[Word and element location rows]
----------

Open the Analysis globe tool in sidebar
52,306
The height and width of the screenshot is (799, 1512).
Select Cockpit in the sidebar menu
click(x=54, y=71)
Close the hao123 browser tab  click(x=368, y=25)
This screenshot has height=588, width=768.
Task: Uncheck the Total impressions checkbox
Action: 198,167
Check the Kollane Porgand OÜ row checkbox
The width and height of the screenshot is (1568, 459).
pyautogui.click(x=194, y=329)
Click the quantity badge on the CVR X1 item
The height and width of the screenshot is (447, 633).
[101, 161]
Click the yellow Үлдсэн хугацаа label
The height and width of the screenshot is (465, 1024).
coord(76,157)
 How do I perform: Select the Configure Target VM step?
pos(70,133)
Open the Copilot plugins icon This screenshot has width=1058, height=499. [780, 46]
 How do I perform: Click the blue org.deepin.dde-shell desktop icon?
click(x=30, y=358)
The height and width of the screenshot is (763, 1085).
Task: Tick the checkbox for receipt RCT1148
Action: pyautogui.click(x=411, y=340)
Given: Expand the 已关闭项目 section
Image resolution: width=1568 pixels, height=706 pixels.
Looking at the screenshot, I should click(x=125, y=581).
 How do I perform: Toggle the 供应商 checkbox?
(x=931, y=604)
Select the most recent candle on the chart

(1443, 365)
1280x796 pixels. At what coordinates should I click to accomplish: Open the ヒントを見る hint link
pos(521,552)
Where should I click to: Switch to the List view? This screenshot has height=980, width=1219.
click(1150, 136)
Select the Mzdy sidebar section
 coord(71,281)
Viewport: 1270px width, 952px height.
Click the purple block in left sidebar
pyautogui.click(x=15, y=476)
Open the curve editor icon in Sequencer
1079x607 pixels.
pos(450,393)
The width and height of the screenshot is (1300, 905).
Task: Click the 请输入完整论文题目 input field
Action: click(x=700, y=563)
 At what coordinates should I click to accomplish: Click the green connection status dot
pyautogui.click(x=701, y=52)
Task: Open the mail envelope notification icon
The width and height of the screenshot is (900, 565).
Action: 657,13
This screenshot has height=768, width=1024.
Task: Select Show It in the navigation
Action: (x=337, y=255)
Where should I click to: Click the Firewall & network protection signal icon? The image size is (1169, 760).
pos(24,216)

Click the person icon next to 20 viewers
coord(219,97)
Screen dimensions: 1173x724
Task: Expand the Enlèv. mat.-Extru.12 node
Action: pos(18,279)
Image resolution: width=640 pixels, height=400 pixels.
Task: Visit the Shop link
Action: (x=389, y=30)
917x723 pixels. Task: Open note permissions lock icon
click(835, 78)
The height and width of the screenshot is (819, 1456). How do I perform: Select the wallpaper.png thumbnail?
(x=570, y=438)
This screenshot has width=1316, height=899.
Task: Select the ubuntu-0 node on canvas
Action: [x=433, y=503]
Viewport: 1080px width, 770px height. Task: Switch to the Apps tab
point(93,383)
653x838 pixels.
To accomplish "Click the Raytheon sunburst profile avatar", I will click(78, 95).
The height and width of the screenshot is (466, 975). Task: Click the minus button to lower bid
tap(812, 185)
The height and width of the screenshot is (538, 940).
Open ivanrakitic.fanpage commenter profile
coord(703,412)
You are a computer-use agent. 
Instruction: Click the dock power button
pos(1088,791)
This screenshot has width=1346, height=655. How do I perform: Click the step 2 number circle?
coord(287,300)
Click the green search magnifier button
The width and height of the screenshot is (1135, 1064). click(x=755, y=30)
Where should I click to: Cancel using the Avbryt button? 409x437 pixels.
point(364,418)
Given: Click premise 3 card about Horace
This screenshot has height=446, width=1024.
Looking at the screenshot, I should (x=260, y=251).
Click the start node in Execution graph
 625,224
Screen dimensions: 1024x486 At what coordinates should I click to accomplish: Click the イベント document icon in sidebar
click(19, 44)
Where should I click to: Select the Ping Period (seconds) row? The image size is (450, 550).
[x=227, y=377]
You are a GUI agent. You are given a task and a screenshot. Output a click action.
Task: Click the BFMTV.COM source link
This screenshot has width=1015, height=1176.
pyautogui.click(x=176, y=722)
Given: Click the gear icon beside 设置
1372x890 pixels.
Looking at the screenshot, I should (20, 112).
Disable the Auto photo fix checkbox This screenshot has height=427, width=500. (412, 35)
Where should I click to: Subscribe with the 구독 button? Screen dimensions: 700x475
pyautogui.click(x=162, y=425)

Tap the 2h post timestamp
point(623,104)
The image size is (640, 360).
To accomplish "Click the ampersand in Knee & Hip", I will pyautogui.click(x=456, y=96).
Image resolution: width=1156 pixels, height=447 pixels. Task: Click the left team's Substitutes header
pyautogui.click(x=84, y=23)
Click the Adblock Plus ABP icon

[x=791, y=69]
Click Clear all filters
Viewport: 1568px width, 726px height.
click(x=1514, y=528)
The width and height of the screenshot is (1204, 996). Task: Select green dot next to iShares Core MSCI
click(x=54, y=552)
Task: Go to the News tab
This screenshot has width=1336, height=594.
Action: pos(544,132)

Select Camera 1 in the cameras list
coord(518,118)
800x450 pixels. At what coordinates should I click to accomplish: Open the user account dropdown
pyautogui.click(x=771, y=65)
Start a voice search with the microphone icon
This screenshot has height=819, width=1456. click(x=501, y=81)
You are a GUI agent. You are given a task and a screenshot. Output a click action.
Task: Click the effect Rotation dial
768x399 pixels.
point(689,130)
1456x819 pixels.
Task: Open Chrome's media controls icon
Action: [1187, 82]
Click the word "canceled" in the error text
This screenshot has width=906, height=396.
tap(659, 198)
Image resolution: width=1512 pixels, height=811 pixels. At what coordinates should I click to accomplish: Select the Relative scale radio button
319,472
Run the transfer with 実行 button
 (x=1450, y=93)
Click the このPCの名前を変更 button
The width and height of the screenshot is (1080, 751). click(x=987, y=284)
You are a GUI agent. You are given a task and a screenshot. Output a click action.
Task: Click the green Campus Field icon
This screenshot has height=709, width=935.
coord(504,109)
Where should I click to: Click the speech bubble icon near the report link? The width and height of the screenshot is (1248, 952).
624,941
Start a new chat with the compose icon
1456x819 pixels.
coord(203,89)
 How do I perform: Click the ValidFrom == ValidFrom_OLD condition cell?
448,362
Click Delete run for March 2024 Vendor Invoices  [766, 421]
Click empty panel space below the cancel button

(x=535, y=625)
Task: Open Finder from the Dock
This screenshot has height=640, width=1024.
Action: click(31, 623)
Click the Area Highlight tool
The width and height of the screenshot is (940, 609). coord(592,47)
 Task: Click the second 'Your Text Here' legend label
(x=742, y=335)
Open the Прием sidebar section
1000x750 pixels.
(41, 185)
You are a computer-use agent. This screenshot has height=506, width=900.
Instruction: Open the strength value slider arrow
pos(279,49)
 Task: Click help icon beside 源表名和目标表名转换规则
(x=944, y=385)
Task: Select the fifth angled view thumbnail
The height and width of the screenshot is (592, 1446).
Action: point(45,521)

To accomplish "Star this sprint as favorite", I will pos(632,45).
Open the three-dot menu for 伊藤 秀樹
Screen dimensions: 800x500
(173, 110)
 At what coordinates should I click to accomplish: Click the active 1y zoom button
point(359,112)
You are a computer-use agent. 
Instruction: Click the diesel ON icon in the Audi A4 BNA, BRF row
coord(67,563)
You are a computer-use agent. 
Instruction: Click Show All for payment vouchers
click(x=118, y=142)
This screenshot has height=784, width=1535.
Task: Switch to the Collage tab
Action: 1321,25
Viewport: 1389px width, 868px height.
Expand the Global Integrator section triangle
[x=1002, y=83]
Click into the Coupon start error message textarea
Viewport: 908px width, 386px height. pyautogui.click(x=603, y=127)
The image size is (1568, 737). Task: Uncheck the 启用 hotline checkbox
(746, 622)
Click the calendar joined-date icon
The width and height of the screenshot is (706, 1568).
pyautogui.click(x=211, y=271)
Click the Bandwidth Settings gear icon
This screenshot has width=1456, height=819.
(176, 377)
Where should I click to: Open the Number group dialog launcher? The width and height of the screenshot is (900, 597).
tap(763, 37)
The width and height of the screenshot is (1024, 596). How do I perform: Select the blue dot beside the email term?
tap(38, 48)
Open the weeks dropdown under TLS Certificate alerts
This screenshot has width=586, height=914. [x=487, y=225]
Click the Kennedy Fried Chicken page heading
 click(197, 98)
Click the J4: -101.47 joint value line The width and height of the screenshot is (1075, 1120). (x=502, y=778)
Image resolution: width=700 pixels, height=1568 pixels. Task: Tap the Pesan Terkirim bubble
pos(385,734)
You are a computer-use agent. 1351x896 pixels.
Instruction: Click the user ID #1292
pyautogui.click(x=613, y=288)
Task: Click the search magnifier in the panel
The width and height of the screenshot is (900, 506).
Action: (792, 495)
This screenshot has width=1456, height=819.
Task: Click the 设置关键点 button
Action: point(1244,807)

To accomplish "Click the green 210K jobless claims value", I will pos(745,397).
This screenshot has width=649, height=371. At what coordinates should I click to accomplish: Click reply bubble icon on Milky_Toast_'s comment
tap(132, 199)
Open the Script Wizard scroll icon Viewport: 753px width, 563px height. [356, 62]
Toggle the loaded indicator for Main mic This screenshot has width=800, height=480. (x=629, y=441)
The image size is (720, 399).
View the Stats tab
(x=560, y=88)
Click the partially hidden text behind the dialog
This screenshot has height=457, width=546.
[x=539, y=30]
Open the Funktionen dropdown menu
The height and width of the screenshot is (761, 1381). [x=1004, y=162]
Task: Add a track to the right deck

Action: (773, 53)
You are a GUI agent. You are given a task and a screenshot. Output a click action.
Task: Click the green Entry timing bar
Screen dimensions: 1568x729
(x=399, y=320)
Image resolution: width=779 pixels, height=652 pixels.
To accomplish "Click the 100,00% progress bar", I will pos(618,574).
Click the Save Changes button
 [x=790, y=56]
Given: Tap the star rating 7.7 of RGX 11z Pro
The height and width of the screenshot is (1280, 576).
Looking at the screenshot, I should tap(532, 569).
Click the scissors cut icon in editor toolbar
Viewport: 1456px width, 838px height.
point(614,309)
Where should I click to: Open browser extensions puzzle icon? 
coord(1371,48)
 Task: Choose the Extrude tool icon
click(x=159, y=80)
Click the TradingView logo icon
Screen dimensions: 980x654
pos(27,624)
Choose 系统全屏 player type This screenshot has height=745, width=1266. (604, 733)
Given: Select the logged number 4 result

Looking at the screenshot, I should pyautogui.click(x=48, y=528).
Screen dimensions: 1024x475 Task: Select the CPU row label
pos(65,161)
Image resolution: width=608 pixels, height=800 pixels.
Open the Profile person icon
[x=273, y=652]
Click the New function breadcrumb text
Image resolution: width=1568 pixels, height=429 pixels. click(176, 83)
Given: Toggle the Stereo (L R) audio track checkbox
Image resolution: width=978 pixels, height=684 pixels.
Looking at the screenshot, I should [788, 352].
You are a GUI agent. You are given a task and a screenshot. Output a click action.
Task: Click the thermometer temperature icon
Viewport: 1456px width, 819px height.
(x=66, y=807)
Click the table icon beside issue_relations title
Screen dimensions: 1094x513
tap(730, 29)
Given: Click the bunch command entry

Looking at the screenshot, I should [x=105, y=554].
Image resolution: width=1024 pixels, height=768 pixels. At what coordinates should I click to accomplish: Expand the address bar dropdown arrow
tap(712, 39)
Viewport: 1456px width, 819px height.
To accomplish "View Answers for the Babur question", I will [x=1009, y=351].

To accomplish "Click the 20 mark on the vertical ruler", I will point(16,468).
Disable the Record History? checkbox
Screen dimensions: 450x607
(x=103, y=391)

----------

Exercise task —
Please pull out every line of the rows above that contains the string "node". Copy each one in full.

Solution for this problem —
Task: Expand the Enlèv. mat.-Extru.12 node
Task: Select the ubuntu-0 node on canvas
Click the start node in Execution graph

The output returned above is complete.